然后把 \(\operatorname{lcm}(x, y) \le Max\) 的点连接起来。
然后再做一遍三元环计数就好了,暴力枚举每一个三元环统计答案。为了更快地统计答案,可以先把边定向。
这样的时间复杂度是 \(O(m \sqrt m)\) 的。( \(m\) 是边数)
事实上,边数最多只有 \(821535\) 条 (用蒟蒻劣质的程序算出来)
因此这道题就被解决了
蒟蒻码
#include<bits/stdc++.h>
#define L(i, j, k) for(int i = j; i <= k; i++)

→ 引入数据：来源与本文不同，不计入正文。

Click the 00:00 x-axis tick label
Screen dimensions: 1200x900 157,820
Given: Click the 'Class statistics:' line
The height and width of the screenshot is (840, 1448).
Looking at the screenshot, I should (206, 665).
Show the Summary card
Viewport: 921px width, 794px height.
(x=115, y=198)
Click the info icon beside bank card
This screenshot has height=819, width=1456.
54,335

#define R(i, j, k) for(int i = j; i >= k; i--)
#define ll long long
using namespace std;
const int N = 1e5 + 7;
const int M = 1e6 + 7;
const int mod = 1e9 + 7;
bool Prime[N];
int tot, P[N >> 3], mu[N];
void xxs() {
mu[1] = 1;
L(i, 2, 1e5) {
if(!Prime[i]) P[++tot] = i, mu[i] = -1;
for(int j = 1; P[j] * i <= 1e5 && j <= tot; j++) {
Prime[P[j] * i] = 1;
if(i % P[j] == 0) {
mu[P[j] * i] = 0;
break;
}
mu[P[j] * i] = -mu[i];
}
}
}
vector<int> ve[N];
unordered_map<int, bool> mp[N];
int T, Max, A, B, C, ans, p[N];
int sA[M], sB[M], sC[M], cnt, deg[N];
int gcd(int x, int y) { return x == 0 ? y : gcd(y % x, x); }
ll lcm(int x, int y) { return 1ll * x / gcd(x, y) * y; }
int ta, tb, tc, sum;
void dh(int a, int b, int c) {
(sum += 1ll * p[a / ta] * p[b / tb] % mod * p[c / tc] % mod) %= mod;
}
void get(int a, int b, int c) {
sum = 0;
if(a == b && b == c) dh(A, B, C);
else if(a == b || b == c || c == a) dh(A, B, C), dh(C, A, B), dh(B, C, A);
else dh(A, B, C), dh(A, C, B), dh(B, A, C), dh(B, C, A), dh(C, A, B), dh(C, B, A);
(ans += (mu[a] * mu[b] * mu[c] * sum % mod + mod) % mod) %= mod;
}
int vis[N];
void js() {
L(i, 1, cnt) {
int &u = sA[i], &v = sB[i];
if(deg[u] > deg[v]) swap(u, v);
else if(deg[u] == deg[v] && u > v) swap(u, v);
ve[u].push_back(i);
}
L(i, 1, Max) {
for(int j : ve[i]) vis[sB[j]] = sC[j];
for(int j : ve[i]) for(int k : ve[sB[j]])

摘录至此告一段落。